(Stored data)
= = = =

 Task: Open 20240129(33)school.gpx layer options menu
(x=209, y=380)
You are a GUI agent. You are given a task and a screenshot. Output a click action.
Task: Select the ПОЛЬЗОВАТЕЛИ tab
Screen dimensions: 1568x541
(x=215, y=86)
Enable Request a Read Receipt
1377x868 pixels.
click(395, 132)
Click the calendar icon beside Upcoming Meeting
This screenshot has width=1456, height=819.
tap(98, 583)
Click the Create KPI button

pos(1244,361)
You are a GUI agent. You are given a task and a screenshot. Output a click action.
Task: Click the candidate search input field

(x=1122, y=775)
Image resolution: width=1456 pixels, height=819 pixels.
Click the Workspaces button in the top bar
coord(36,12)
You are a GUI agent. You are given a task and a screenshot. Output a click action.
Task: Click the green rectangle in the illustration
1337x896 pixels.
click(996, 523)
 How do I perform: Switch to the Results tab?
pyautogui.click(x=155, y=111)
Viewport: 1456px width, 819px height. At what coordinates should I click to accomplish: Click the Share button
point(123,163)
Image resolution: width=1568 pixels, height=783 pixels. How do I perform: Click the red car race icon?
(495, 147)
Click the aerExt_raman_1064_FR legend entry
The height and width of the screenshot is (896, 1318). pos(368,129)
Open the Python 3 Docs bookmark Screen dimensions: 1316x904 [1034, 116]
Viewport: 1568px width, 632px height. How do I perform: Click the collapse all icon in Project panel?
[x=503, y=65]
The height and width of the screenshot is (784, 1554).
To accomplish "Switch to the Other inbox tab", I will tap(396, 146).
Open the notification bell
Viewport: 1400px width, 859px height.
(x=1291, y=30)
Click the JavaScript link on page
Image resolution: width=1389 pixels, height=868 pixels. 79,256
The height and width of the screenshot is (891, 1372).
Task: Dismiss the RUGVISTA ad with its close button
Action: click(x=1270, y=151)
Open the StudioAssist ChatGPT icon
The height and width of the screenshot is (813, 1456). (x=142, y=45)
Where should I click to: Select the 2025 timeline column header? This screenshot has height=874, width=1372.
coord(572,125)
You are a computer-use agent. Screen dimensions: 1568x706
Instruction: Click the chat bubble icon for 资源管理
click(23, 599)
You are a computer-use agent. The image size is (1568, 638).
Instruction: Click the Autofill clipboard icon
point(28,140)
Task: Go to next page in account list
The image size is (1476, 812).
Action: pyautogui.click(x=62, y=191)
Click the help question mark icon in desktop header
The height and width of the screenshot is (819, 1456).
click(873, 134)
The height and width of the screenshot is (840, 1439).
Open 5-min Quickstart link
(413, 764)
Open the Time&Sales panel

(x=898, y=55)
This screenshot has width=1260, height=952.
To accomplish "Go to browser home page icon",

= = = =

- _Your task_: For every line of the data above that contains "computer", copy that line.

- _Solution for this exercise_:
You are a computer-use agent. Screen dimensions: 1568x706
You are a computer-use agent. The image size is (1568, 638).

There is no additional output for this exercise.